START Data

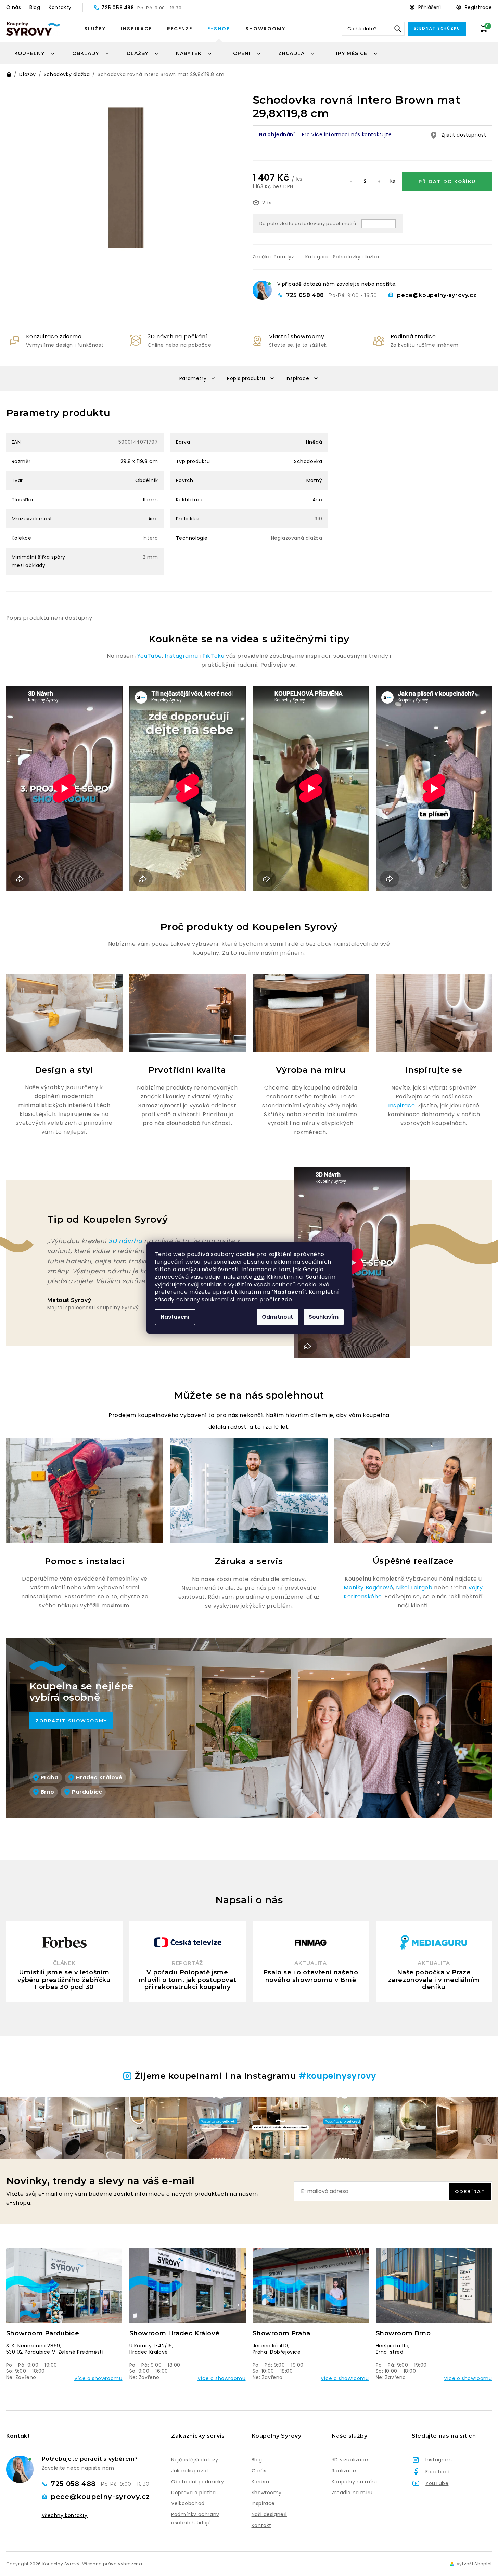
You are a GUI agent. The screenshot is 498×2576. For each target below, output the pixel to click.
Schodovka (308, 461)
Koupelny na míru (354, 2481)
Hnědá (314, 442)
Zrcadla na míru (352, 2492)
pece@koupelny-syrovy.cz (436, 295)
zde (259, 1277)
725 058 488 (118, 7)
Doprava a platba (193, 2492)
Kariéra (260, 2481)
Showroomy (265, 28)
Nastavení (175, 1317)
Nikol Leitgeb (414, 1588)
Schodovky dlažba (356, 256)
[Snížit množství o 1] (351, 181)
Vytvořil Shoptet (474, 2564)
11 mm (150, 499)
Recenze (179, 28)
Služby (95, 28)
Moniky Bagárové (368, 1588)
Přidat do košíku (447, 181)
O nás (13, 7)
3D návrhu (125, 1241)
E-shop (218, 28)
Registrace (478, 7)
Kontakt (261, 2525)
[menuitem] (35, 53)
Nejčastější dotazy (194, 2459)
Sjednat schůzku (437, 28)
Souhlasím (324, 1317)
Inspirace (136, 28)
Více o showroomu (98, 2378)
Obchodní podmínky (197, 2481)
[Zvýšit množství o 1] (378, 181)
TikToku (213, 656)
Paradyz (284, 256)
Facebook (437, 2471)
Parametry (192, 378)
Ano (317, 499)
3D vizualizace (350, 2459)
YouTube (149, 656)
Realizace (344, 2470)
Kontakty (60, 7)
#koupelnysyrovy (337, 2076)
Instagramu (181, 656)
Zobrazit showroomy (71, 1720)
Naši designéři (269, 2514)
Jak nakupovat (190, 2470)
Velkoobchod (188, 2503)
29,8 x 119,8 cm (139, 461)
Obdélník (146, 480)
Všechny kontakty (65, 2515)
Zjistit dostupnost (464, 134)
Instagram (438, 2459)
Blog (34, 7)
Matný (314, 480)
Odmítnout (277, 1317)
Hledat (398, 29)
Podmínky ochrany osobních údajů (195, 2518)
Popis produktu (246, 378)
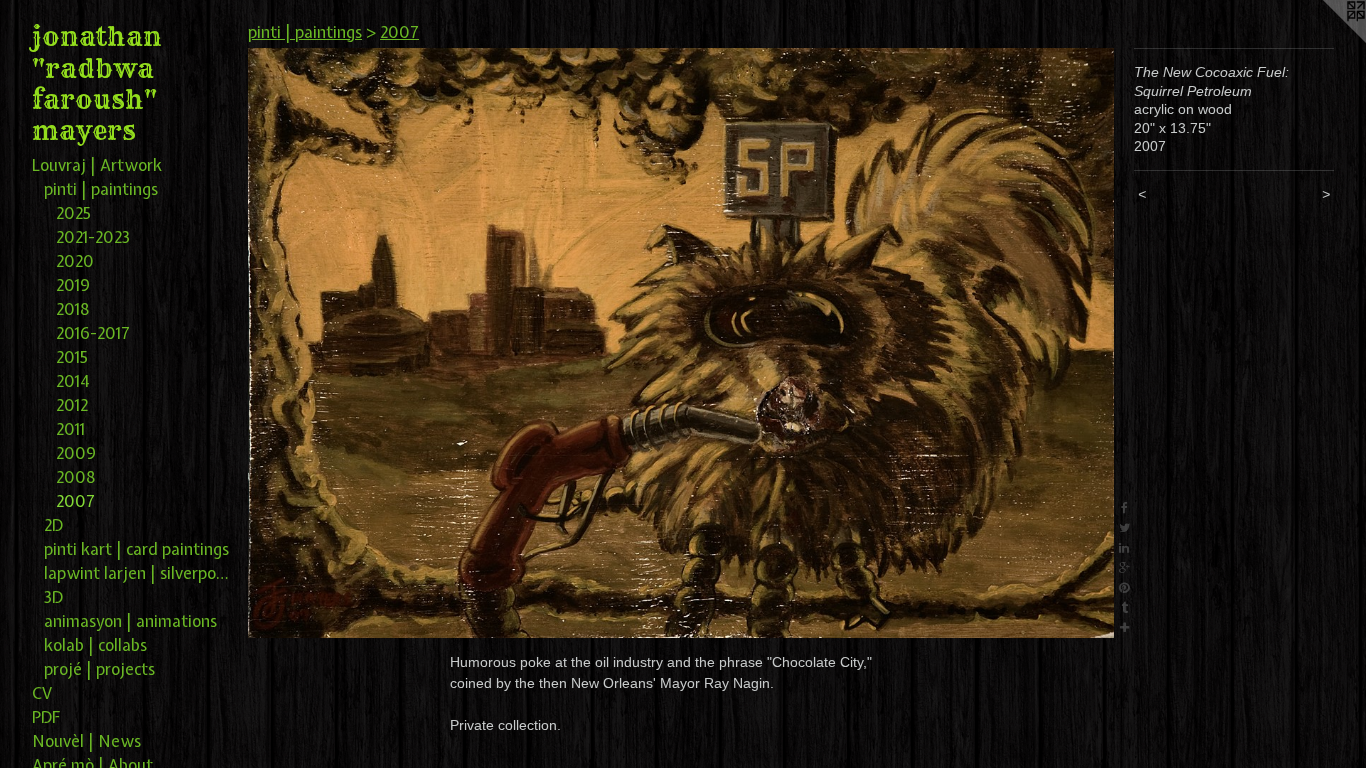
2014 (73, 381)
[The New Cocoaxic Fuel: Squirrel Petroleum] (681, 343)
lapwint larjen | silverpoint (138, 573)
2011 (70, 429)
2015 (72, 357)
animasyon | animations (130, 621)
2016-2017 (93, 333)
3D (53, 597)
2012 (72, 405)
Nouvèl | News (86, 741)
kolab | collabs (95, 645)
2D (53, 525)
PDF (46, 717)
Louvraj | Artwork (97, 165)
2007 (75, 501)
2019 (73, 285)
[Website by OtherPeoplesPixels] (1326, 40)
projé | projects (99, 669)
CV (42, 693)
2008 (76, 477)
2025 (73, 213)
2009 (76, 453)
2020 (75, 261)
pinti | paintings (101, 189)
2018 (73, 309)
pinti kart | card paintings (136, 549)
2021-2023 (93, 237)
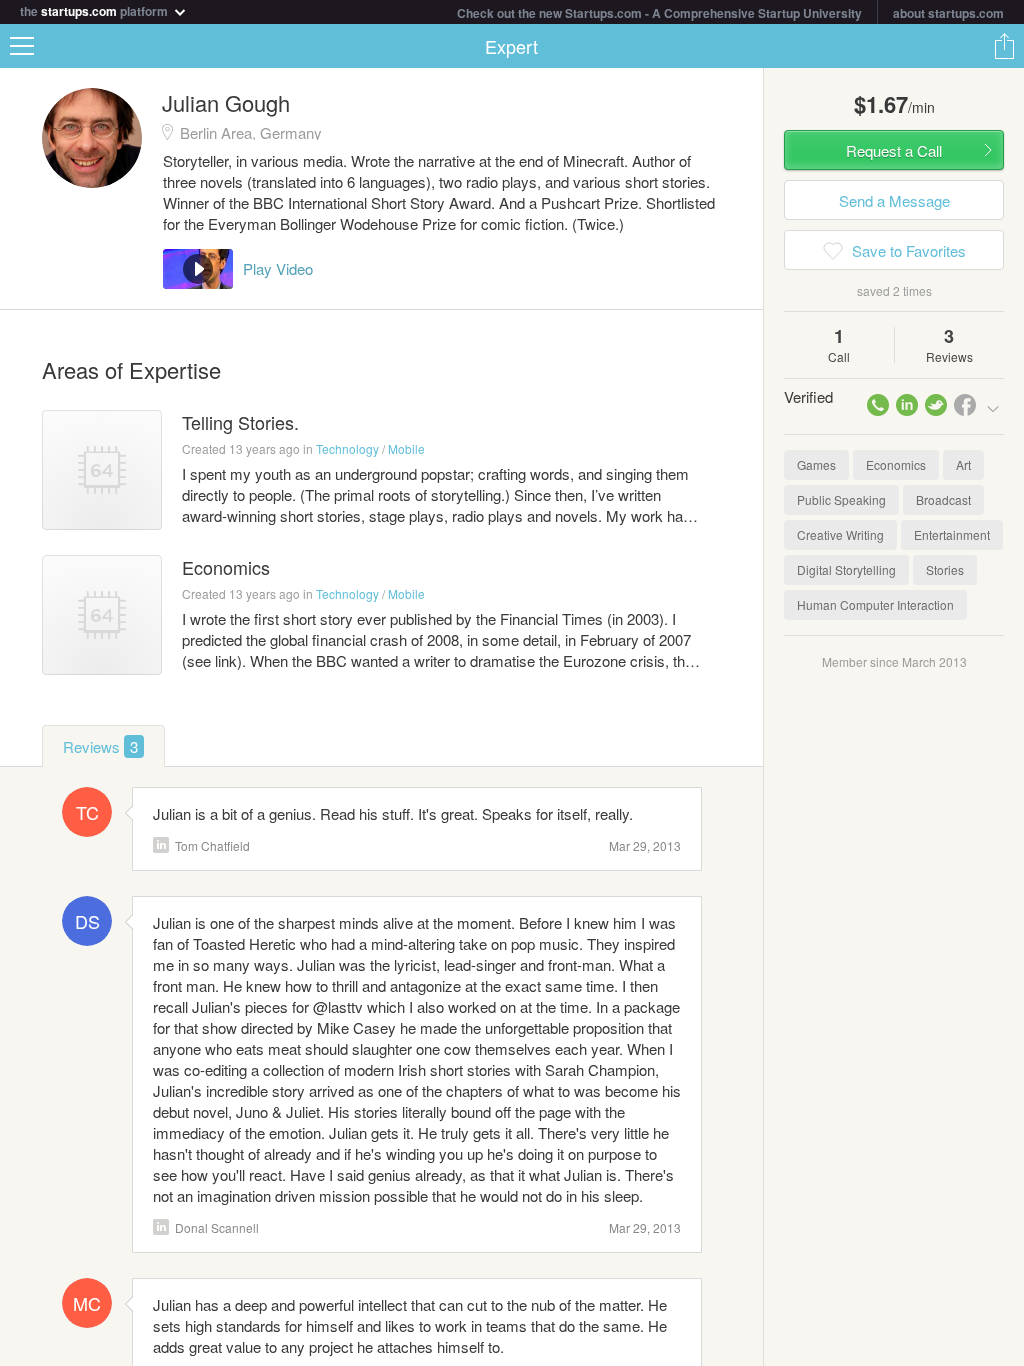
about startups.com (948, 13)
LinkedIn (161, 845)
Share (1004, 46)
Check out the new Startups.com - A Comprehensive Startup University (659, 13)
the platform (95, 9)
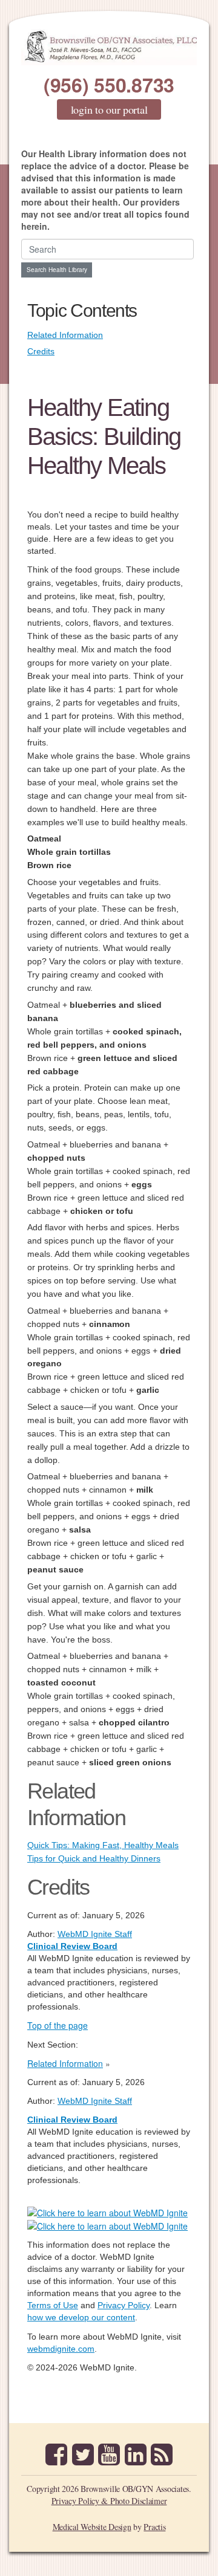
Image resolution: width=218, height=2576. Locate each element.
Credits (40, 351)
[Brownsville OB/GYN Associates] (109, 47)
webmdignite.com (60, 2349)
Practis (154, 2526)
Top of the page (57, 2025)
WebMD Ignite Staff (95, 2101)
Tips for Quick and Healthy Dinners (93, 1858)
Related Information (65, 335)
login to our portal (109, 109)
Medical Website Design (92, 2526)
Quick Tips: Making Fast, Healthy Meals (103, 1845)
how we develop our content (81, 2317)
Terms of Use (52, 2305)
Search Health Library (57, 269)
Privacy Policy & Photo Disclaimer (109, 2500)
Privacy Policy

END Data

* To do: All of the entries need to be copied exactly, minus any pictures.

* Reply:
You are a GUI agent. The screenshot is 498×2576. For each target below, output the pixel to click.
Schodovka (308, 461)
Koupelny na míru (354, 2481)
Hnědá (314, 442)
Zrcadla na míru (352, 2492)
pece@koupelny-syrovy.cz (436, 295)
zde (259, 1277)
725 058 488 (118, 7)
Doprava a platba (193, 2492)
Kariéra (260, 2481)
Showroomy (265, 28)
Nastavení (175, 1317)
Nikol Leitgeb (414, 1588)
Schodovky dlažba (356, 256)
[Snížit množství o 1] (351, 181)
Vytvořil Shoptet (474, 2564)
11 mm (150, 499)
Recenze (179, 28)
Služby (95, 28)
Moniky Bagárové (368, 1588)
Přidat do košíku (447, 181)
O nás (13, 7)
3D návrhu (125, 1241)
E-shop (218, 28)
Registrace (478, 7)
Kontakt (261, 2525)
[menuitem] (35, 53)
Nejčastější dotazy (194, 2459)
Sjednat schůzku (437, 28)
Souhlasím (324, 1317)
Inspirace (136, 28)
Více o showroomu (98, 2378)
Obchodní podmínky (197, 2481)
[Zvýšit množství o 1] (378, 181)
TikToku (213, 656)
Paradyz (284, 256)
Facebook (437, 2471)
Parametry (192, 378)
Ano (317, 499)
3D vizualizace (350, 2459)
YouTube (149, 656)
Realizace (344, 2470)
Kontakty (60, 7)
#koupelnysyrovy (337, 2076)
Instagramu (181, 656)
Zobrazit showroomy (71, 1720)
Naši designéři (269, 2514)
Jak nakupovat (190, 2470)
Velkoobchod (188, 2503)
29,8 x 119,8 cm (139, 461)
Obdélník (146, 480)
Všechny kontakty (65, 2515)
Zjistit dostupnost (464, 134)
Instagram (438, 2459)
Blog (34, 7)
Matný (314, 480)
Odmítnout (277, 1317)
Hledat (398, 29)
Podmínky ochrany osobních údajů (195, 2518)
Popis produktu (246, 378)
2014 (73, 381)
[The New Cocoaxic Fuel: Squirrel Petroleum] (681, 343)
lapwint larjen | silverpoint (138, 573)
2011 (70, 429)
2015 (72, 357)
animasyon | animations (130, 621)
2016-2017 (93, 333)
3D (53, 597)
2012 (72, 405)
Nouvèl | News (86, 741)
kolab | collabs (95, 645)
2D (53, 525)
PDF (46, 717)
Louvraj | Artwork (97, 165)
2007 (75, 501)
2019 (73, 285)
[Website by OtherPeoplesPixels] (1326, 40)
projé | projects (99, 669)
CV (42, 693)
2008 (76, 477)
2025 (73, 213)
2009 (76, 453)
2020 (75, 261)
pinti | paintings (101, 189)
2018 (73, 309)
pinti kart | card paintings (136, 549)
2021-2023 (93, 237)
about startups.com (948, 13)
LinkedIn (161, 845)
Share (1004, 46)
Check out the new Startups.com - A Comprehensive Startup University (659, 13)
the platform (95, 9)
Image resolution: width=218, height=2576. Locate each element.
Credits (40, 351)
[Brownsville OB/GYN Associates] (109, 47)
webmdignite.com (60, 2349)
Practis (154, 2526)
Top of the page (57, 2025)
WebMD Ignite Staff (95, 2101)
Tips for Quick and Healthy Dinners (93, 1858)
Related Information (65, 335)
login to our portal (109, 109)
Medical Website Design (92, 2526)
Quick Tips: Making Fast, Healthy Meals (103, 1845)
how we develop our content (81, 2317)
Terms of Use (52, 2305)
Search Health Library (57, 269)
Privacy Policy & Photo Disclaimer (109, 2500)
Privacy Policy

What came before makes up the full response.